In a much quieter corner of the room, two men sit in witness of the events. Shu takes a long moment to digest the new information. He nudges Glenn on the chest.
“What is going on.”
Glenn, who is in deep thought about something beyond the scope of the current conversation, leans over to murmur, “Have you tried sea cucumbers?”
“…No.” Shu looks at him with confusion. “Why are you asking?”
“I’m curious about the origins of that myth…” Glenn trails off with full implication. “Aphrodisiacs. I’m wondering—”
“I have not tried,” Shu enunciates coldly.
“Hm.” Glenn smiles at him before deflecting the topic. “Gilbert, answer his question.”
The question – so-long drifted that even Shu has a hard time remembering – has Gilbert momentarily dazed.

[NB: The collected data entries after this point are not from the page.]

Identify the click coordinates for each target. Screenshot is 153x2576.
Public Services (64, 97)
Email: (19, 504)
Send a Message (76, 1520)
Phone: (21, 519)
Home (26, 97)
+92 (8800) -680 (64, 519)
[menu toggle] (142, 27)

He turns around to look at two of them and rubs a hand on his chin, slowly going over his jaw. Gilbert squints his eyes and with every tilt of his head, every crease on his eyebrows, Shu knows the man has no recollection at all.
He reminds him. “Why were you looking for me?”

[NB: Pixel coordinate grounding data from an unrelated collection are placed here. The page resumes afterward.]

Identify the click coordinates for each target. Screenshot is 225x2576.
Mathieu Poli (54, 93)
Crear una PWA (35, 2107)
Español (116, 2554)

“Ah!” Gilbert snaps his fingers in realization. “Don’t worry, I didn’t forget… uh—"
He hastily shoves his hand in his jean pockets and pulls out a very wrinkled piece of paper, crumpled in every corner and much larger than the last one he’d held. He unfurls it haphazardly and it rips a bit on the bottom, but Gilbert dismisses the small accident.
“I have a note from the boss addressed to…” Gilbert clears his throat and recites with a much deeper voice in imitation of the sender – Shu is certain that his brother doesn’t sound like that. “’Dear our family’s estranged young master—‘”
“Who?” Shu looks murderous. “You have the wrong person.”
Gilbert looks confused. “Glenn, do we have the wrong person?”
“No.” Glenn is studying his angry expression. “It’s correct.”
The other man clears his throat and starts again, “’Dear our family’s estranged young master, if you are done with your rebellious phase, your big brother wants you back home. It’s very lonely without you here—‘”
“You have the wrong person.”
Shu’s eyes are ice cold and his words stab through like daggers. He continues and his voice is not loud – it’s devoid of emotion, ghastly against the silence but penetrating regardless. “If not, then he has some nerve.”